Dish Network announced that it’s raising about $4 billion to pay for spectrum and general corporate expenses through a senior note offering to institutional investors.

The offering is being facilitated as an intercompany loan with Dish DBS Corporation. Dish said the loan will be secured by the cash proceeds of the loan and an interest in any wireless spectrum licenses acquired using such proceeds. 

“The net proceeds of the offering are intended to be used to make an intercompany loan to Dish Network in order to finance the potential purchase of wireless spectrum licenses and for general corporate purposes, including the buildout of wireless infrastructure,” the company said in a press release.

What's it all mean in terms of what Dish is up to? "It doesn’t mean a lot yet, because Dish can still raise more money after the auction closes,” said Roger Entner, principal at Recon Analytics, said referring to the ongoing U.S. mid-band spectrum auction. “We shouldn’t read too much into that number. They will spend it on spectrum and to build out the network but it is unclear what the split is.”

Dish is one of the qualified bidders in the 3.45 GHz Auction 110 that’s currently underway at the Federal Communications Commission (FCC). So far, that auction has raised more than $21 billion in gross proceeds as of this morning.

Collectively, Dish has spent heftily on spectrum, but in the C-band auction, Dish spent less than $3 million to obtain just one license in Cheyenne, Wyoming, where it’s been doing 5G trials. 

It’s certainly plausible that the $4 billion being raised is for the 3.45 GHz spectrum. Analysts at New Street Research said they don’t think Dish needs outside funding for the network right now; it ended the third quarter with $2.3 billion in cash and spoke to a buildout over the next 12 months of less than $2 billion, according to New Street analyst Jonathan Chaplin in a note for investors today.

When Dish pulled out of the C-band auction, “we assumed it was because they were pivoting to 3.45 GHz,” Chaplin wrote. “We will be relieved if they get significant holdings in 3.45 GHz. It is important for their strategic positioning and cost advantage. Dish has 19 MHz of CBRS, which is great, but 18 MHz-40 MHz of 3.45 GHz in addition to CBRS would be better.”

What exactly Dish gets in the 3.45 GHz likely won’t be known for at least another month, as auction rules forbid disclosures about who’s bidding for what until the auction closes and the FCC releases the results. New Street analysts expect the clock phase of Auction 110 to wrap up by the end of this week, with the assignment phase completing in early December and results announced in mid-December. Companies don’t need to make down payments on their spectrum until at least January 7, 2022, because of special rules for this auction, they noted.

Dish, which is building a 5G network from scratch based on virtualization and open radio access network (RAN) technology, is in a beta test mode in Las Vegas, where it expects to continue working over the course of the next 90 days. It plans to launch sometime in the first quarter of 2022.

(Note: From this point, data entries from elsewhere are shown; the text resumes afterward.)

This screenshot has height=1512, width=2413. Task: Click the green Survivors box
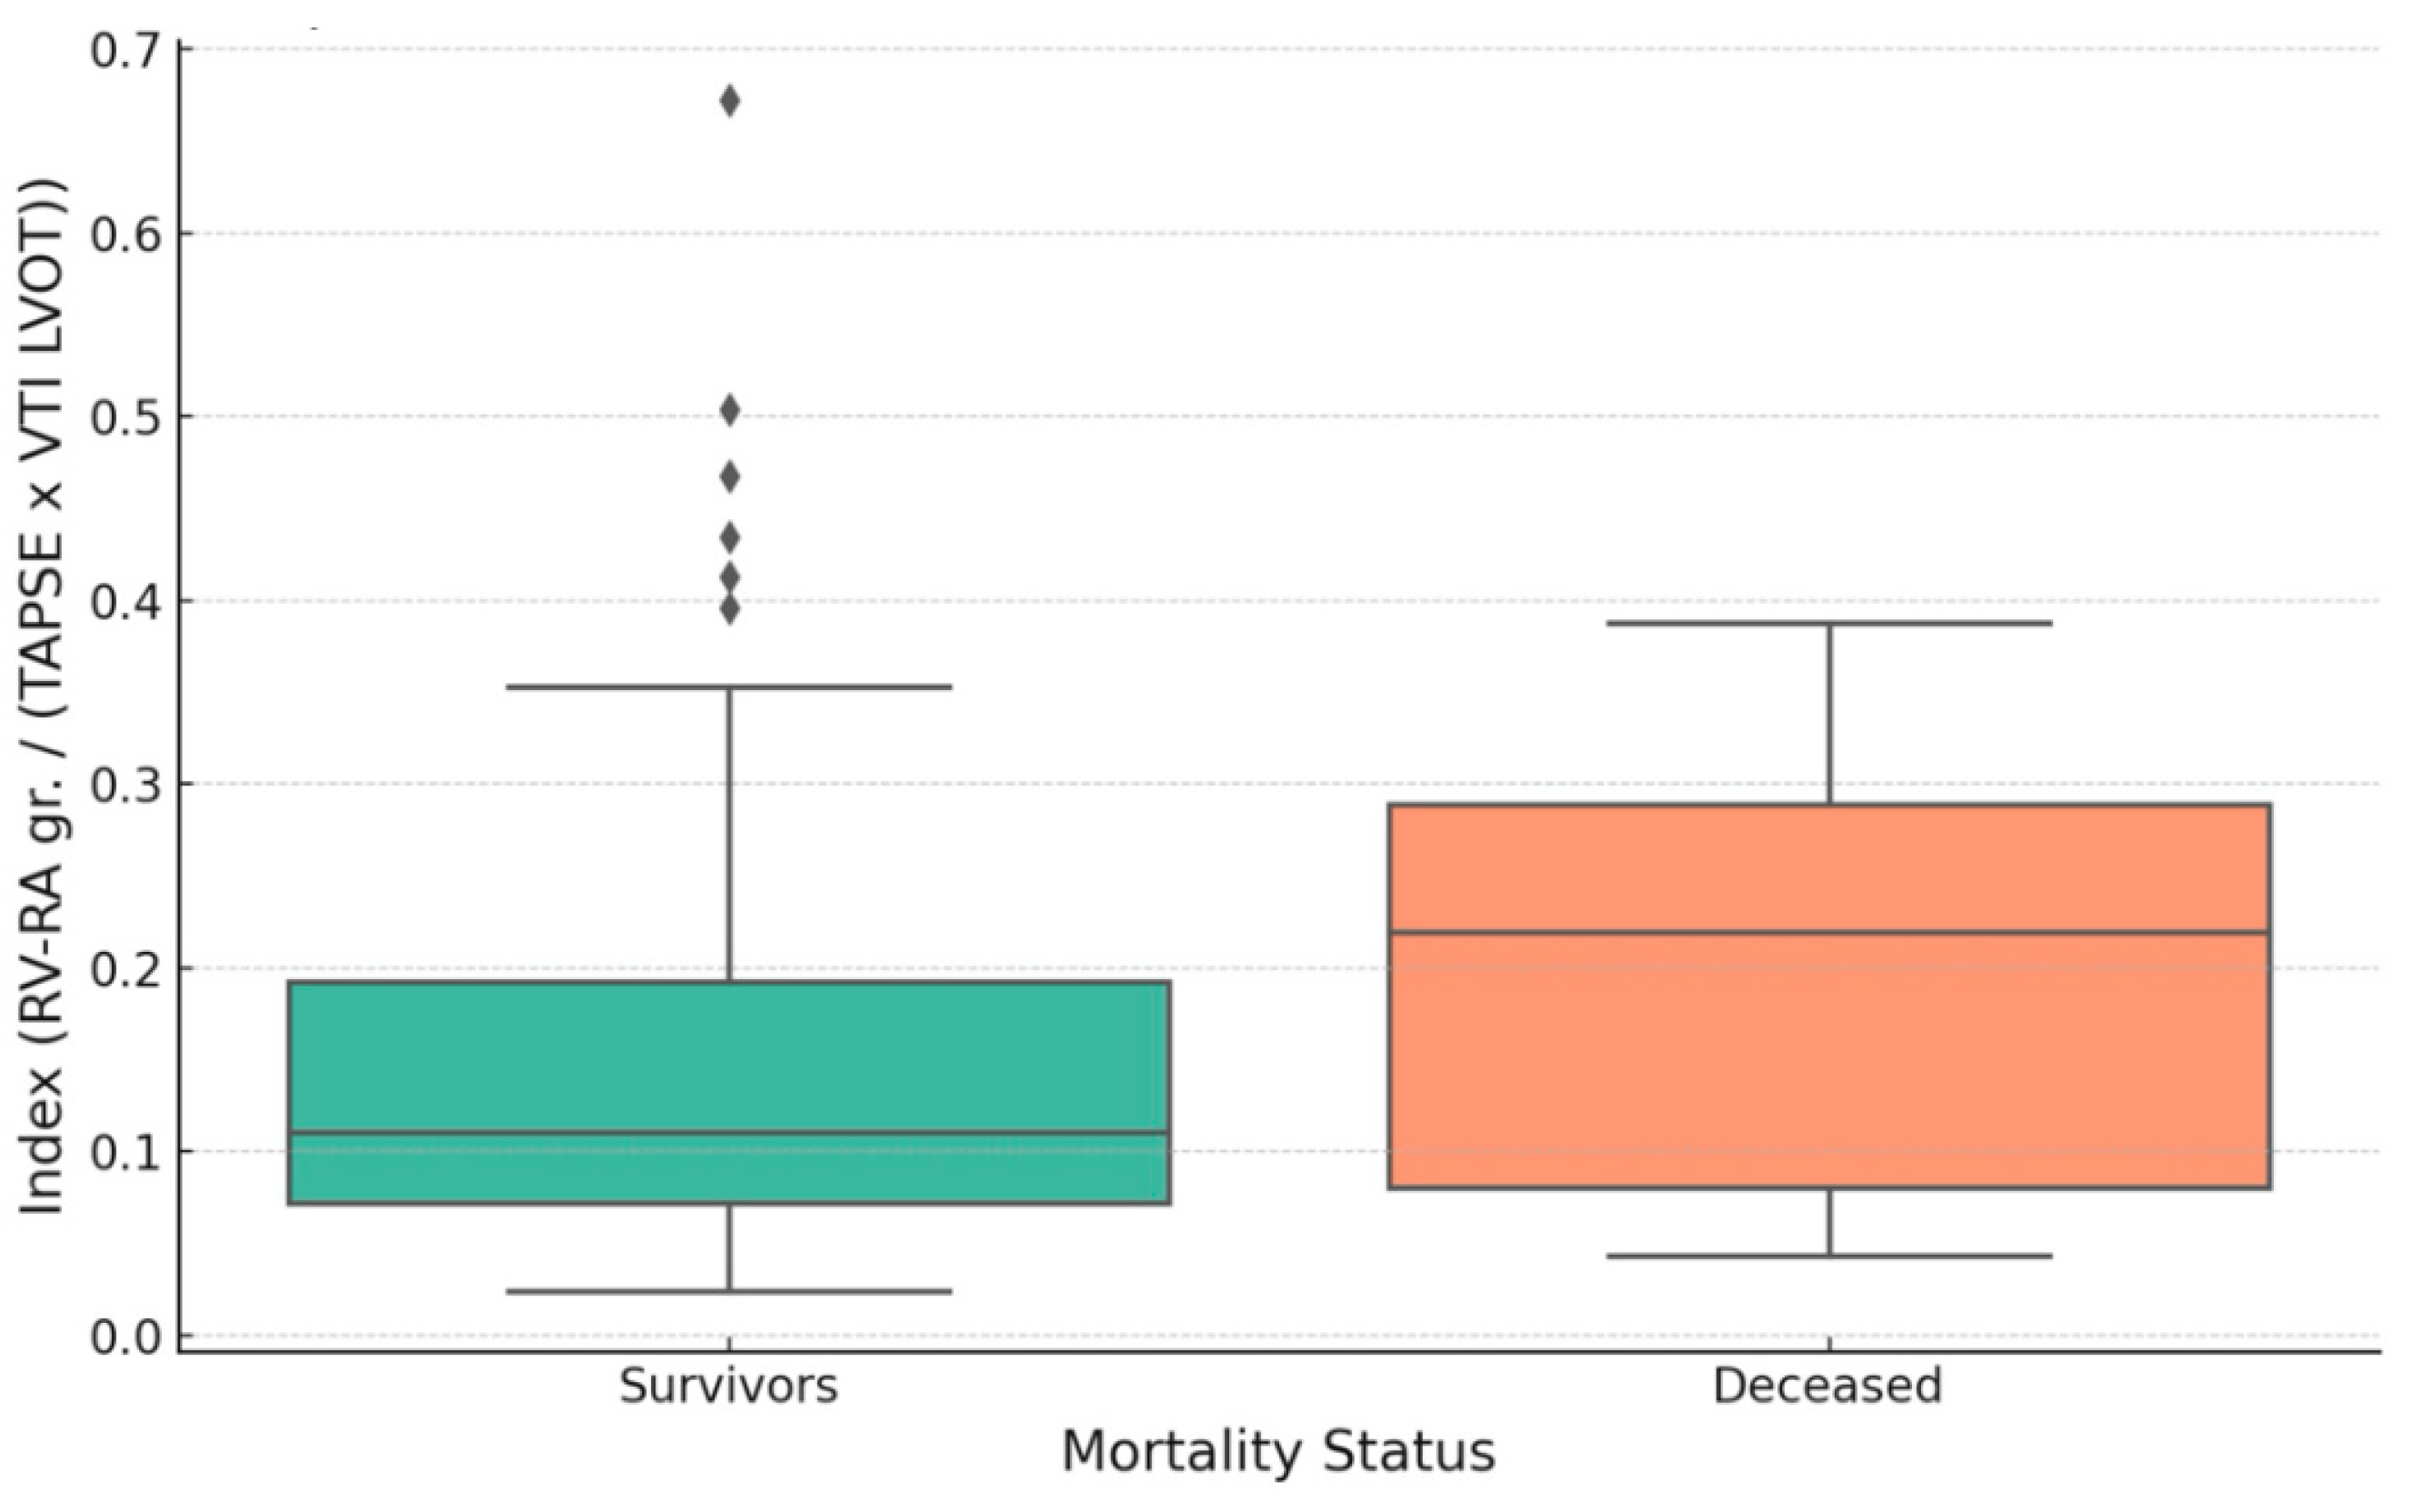pos(729,1060)
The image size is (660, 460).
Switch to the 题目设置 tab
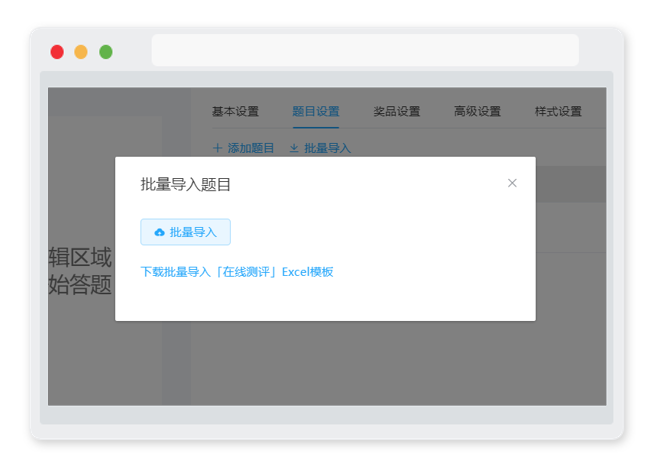pos(316,112)
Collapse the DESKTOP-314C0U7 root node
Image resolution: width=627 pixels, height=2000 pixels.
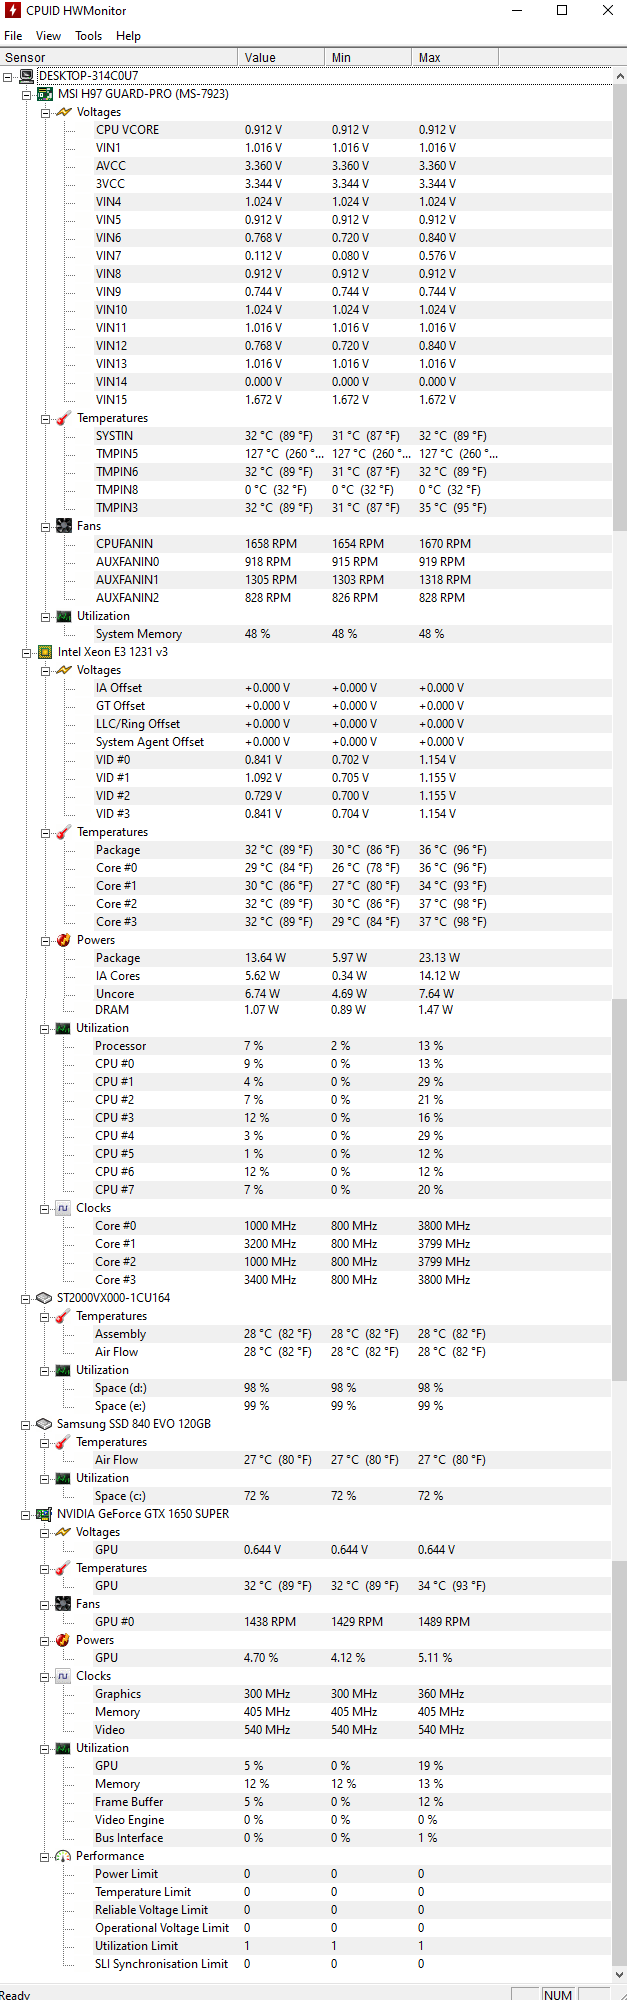coord(8,76)
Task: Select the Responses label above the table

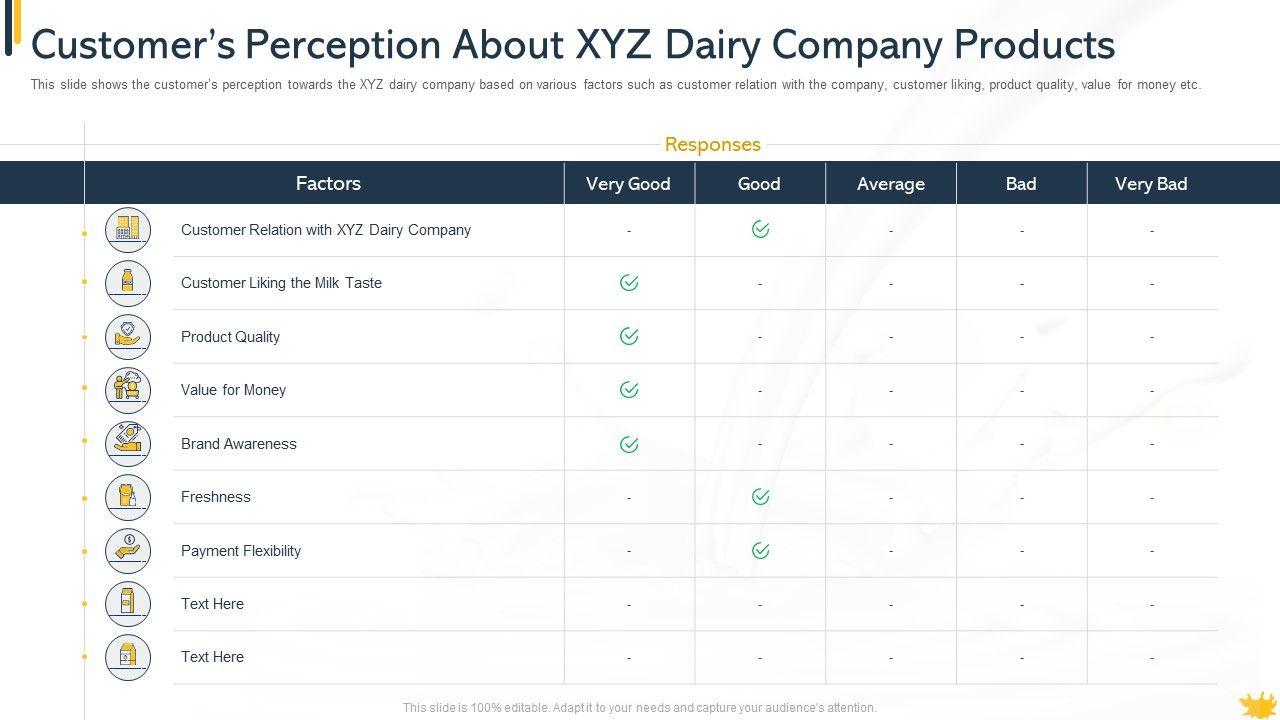Action: point(712,145)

RELATED: Dish’s Dave Mayo talks about ‘audacious’ effort to deploy greenfield 5G network

During its third-quarter conference call last Thursday, Dish management said they have building permits in two-thirds of the sites for which they’re required to build out to meet 2022 requirements, and they’re now in 42 markets with construction activity. Dish expects to start building in the new year in markets that are due for coverage in 2023.